▸ **What you are asked to do**
Where a line holds the word "dimensions", copy that line from the data below.
=== Section Start ===
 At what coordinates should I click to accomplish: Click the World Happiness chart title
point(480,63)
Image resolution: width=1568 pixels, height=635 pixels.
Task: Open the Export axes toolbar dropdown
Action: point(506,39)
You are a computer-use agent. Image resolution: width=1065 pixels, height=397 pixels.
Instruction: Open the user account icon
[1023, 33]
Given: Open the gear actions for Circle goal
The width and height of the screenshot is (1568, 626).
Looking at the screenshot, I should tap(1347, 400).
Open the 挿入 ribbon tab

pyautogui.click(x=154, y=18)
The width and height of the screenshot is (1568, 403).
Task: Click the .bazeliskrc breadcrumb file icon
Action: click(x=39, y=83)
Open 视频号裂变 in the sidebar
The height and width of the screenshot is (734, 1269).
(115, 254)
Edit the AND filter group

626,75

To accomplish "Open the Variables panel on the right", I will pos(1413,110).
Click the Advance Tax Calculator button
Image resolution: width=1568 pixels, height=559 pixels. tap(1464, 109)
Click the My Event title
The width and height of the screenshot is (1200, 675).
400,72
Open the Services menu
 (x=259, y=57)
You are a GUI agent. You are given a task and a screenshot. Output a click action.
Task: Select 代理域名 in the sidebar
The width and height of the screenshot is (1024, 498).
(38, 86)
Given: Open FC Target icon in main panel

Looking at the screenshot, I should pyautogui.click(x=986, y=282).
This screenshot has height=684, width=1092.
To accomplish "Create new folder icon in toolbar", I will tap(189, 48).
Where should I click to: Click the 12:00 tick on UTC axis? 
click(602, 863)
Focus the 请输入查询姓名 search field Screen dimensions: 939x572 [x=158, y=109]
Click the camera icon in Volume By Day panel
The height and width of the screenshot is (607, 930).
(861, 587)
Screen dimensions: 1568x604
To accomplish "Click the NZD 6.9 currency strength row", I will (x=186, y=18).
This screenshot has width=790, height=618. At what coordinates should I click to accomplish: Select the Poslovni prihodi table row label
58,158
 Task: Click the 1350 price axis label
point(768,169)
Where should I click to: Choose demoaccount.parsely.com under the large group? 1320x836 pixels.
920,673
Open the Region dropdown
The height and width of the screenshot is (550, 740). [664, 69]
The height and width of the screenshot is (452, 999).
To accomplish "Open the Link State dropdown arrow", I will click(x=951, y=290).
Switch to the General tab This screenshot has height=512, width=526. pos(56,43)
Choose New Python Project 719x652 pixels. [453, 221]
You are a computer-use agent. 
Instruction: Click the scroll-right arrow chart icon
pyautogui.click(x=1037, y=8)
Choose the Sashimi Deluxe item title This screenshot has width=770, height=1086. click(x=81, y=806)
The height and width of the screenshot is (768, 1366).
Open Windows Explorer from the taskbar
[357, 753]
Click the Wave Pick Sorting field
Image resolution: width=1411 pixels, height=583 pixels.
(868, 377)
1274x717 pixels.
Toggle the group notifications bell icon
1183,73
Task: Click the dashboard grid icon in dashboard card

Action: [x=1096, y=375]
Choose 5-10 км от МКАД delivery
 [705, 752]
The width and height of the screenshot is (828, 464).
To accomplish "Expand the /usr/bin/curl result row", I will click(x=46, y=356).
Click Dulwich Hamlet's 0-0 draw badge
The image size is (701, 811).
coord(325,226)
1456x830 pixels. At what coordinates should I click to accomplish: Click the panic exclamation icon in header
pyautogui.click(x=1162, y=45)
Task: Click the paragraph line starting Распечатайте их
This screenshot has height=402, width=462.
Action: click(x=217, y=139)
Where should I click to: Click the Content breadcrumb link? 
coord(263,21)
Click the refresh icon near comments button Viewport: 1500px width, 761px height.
=== Section End ===
▸ **Response for this exercise**
Focus the 请输入查询姓名 search field Screen dimensions: 939x572 [x=158, y=109]
Screen dimensions: 1568x604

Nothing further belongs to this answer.